Now go down in the file to create an IVehicleCreator interface like this:
type IVehicleCreator interface {
createCar(brand VehicleBrand, color string) (AbstractCar, error)
createBike(brand VehicleBrand, numberOfWheels int16) (AbstractBike, error)
}
Our VehicleCreator struct can only construct cars and bikes. Here is its definition:
type VehicleCreator struct{}
func (vc VehicleCreator) createCar(brand VehicleBrand, color string) (AbstractCar, error) {
switch brand {
case BrandVolkswagen:
{
factory := VolkswagenFactory{}
return factory.createCar(color), nil
}
case BrandRenault:
{
factory := RenaultFactory{}
return factory.createCar(color), nil
}
default:
return nil, errors.New("unknown brand")
}
}
func (vc VehicleCreator) createBike(brand VehicleBrand, numberOfWheels int16) (AbstractBike, error) {
switch brand {
case BrandVolkswagen:
{
factory := VolkswagenFactory{}
return factory.createBike(numberOfWheels), nil
}
case BrandRenault:
{
factory := RenaultFactory{}
return factory.createBike(numberOfWheels), nil
}
default:
return nil, errors.New("unknown brand")
}
}
A few things to note:
- Both methods have a VehicleBrand type parameter, to denote that we are talking about the brand. I did not want to use magic strings because of the possible typos. In case a brand is passed on that is not available, an error is returned.

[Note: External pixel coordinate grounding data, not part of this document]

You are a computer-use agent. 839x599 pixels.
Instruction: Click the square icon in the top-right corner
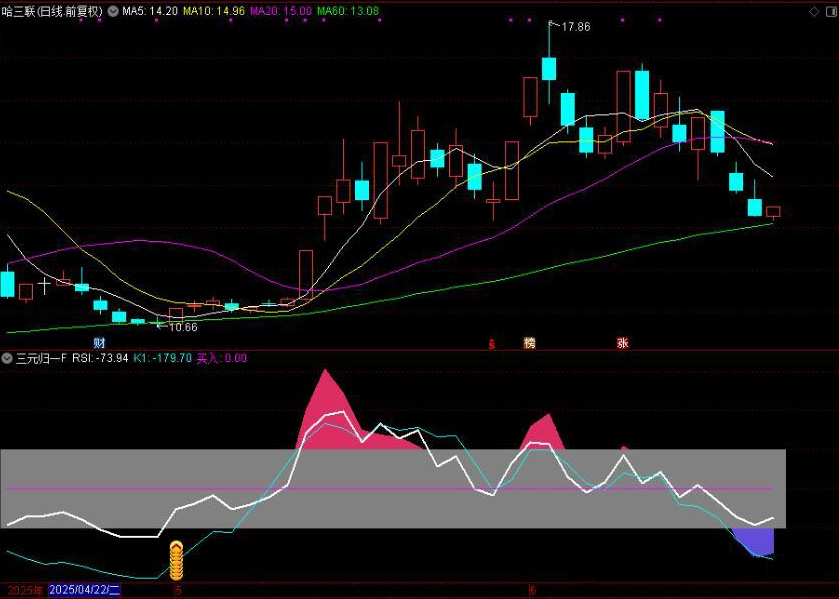coord(830,10)
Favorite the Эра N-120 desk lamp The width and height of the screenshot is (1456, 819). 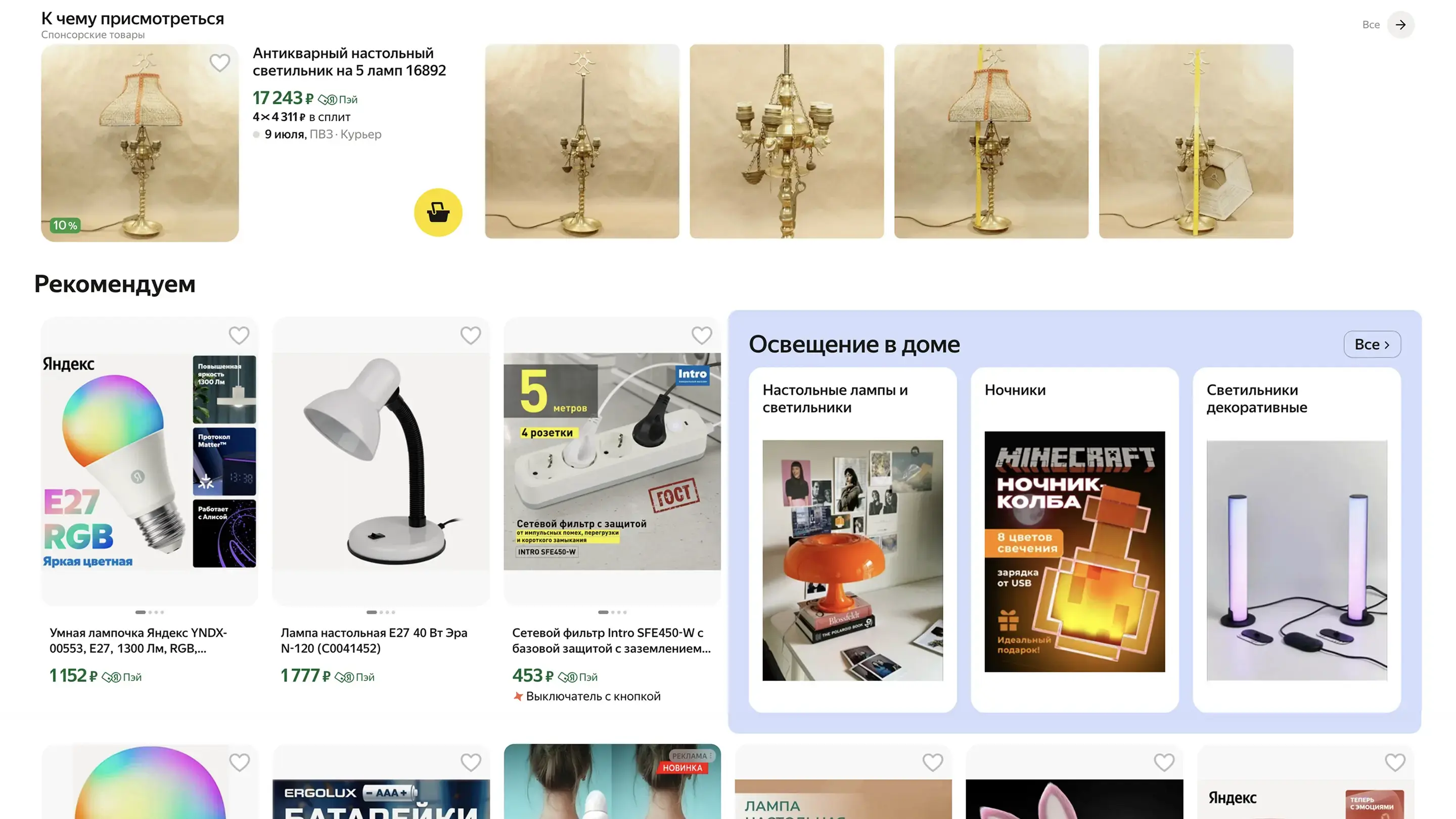(470, 335)
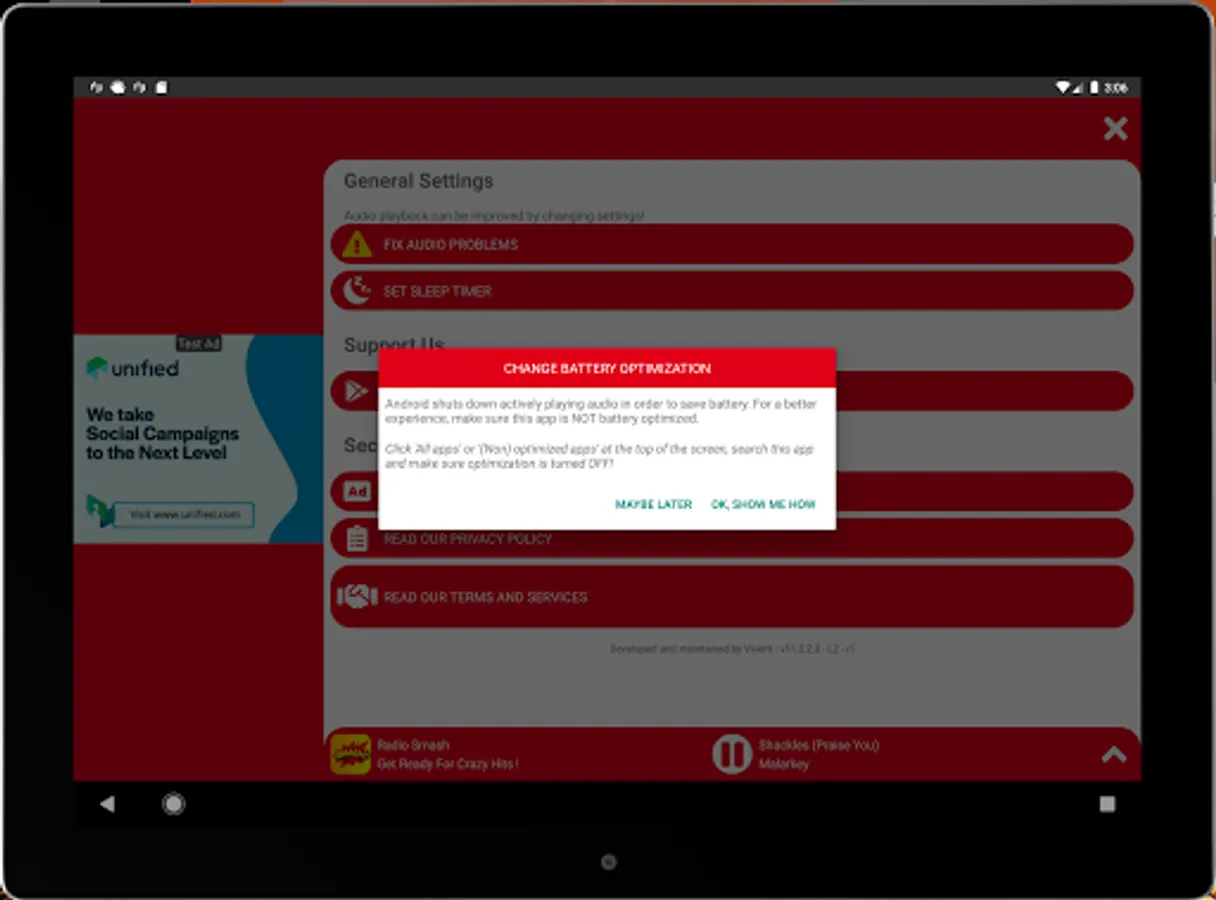Pause the currently playing Shackles track
The image size is (1216, 900).
(731, 753)
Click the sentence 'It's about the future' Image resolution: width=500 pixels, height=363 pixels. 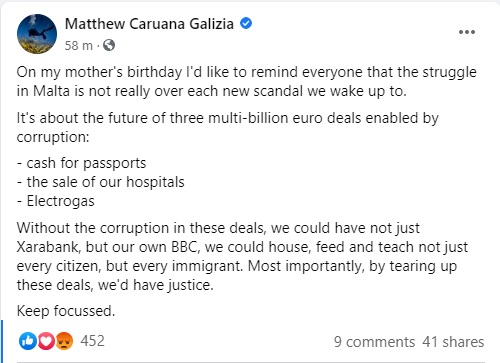[x=228, y=128]
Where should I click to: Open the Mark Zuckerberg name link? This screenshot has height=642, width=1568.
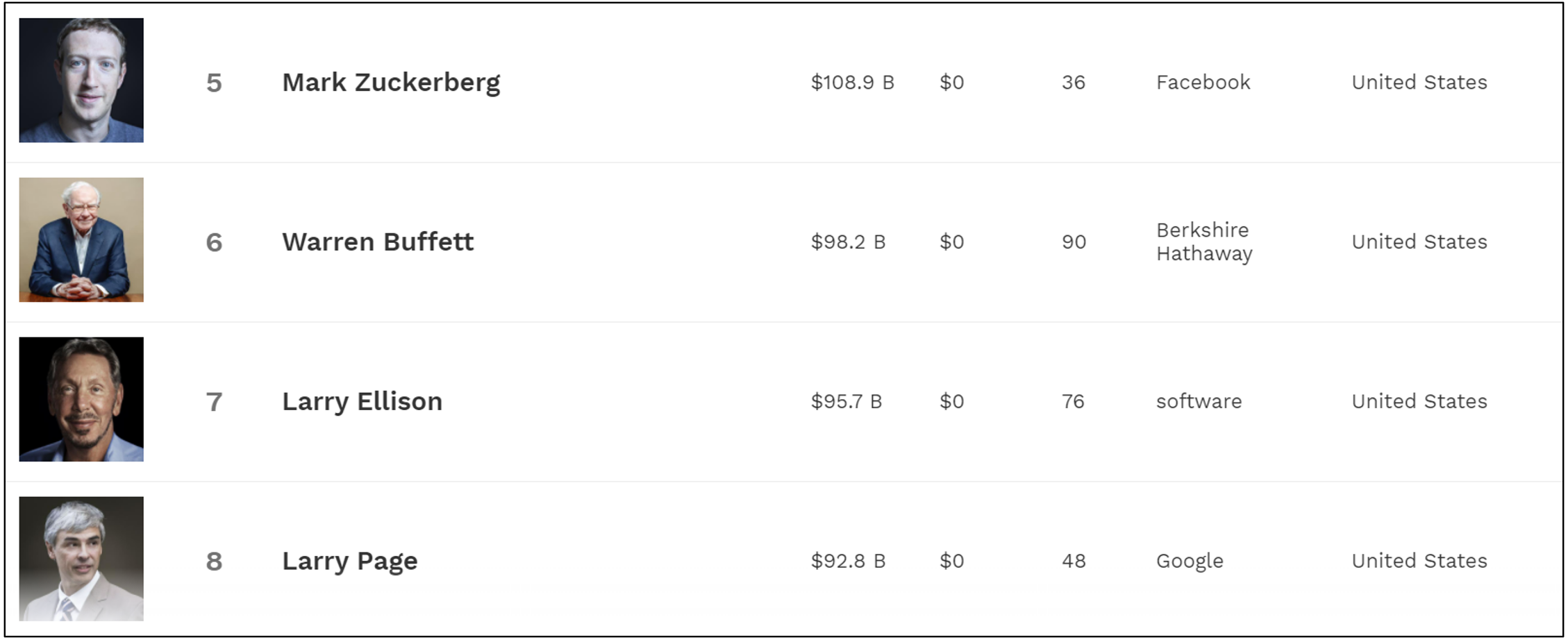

- The returntype is AbstractCar,error or AbstractBike,error. This is in case that for some reason an object could not be created.
Testing it
The testing code looks a bit different now:
func main() {
var creator IVehicleCreator
creator = VehicleCreator{}
car, carError := creator.createCar(BrandVolkswagen, "red")
if carError != nil {
fmt.Println("Could not create Volkswagen car")
return
}
fmt.Println(car.GetDescription())
nextBike, nextError := creator.createBike(BrandRenault, 3)
if nextError != nil {
fmt.Println("Could not create car: ", nextError)
return
}
fmt.Println(nextBike.GetDescription())
}
A breakdown of this code:
- We declare creator to implement the IVehicleCreator interface
- Next we create the concrete class, and we create a car and a bike.
Some possible optimizations of this pattern could be that we cache instances of the different factories, instead of creating them on the fly.
Conclusion
Implementing this pattern was easy, also because I had already implemented an Abstract Factory, on which I could build this code.
As you can see, abstracting away object construction can safe time. Also this code is possibly more testable and maintainable than just having an abstract factory.
Also notice that we return and pass interface types and not concrete types, which makes it even more flexible and extendible.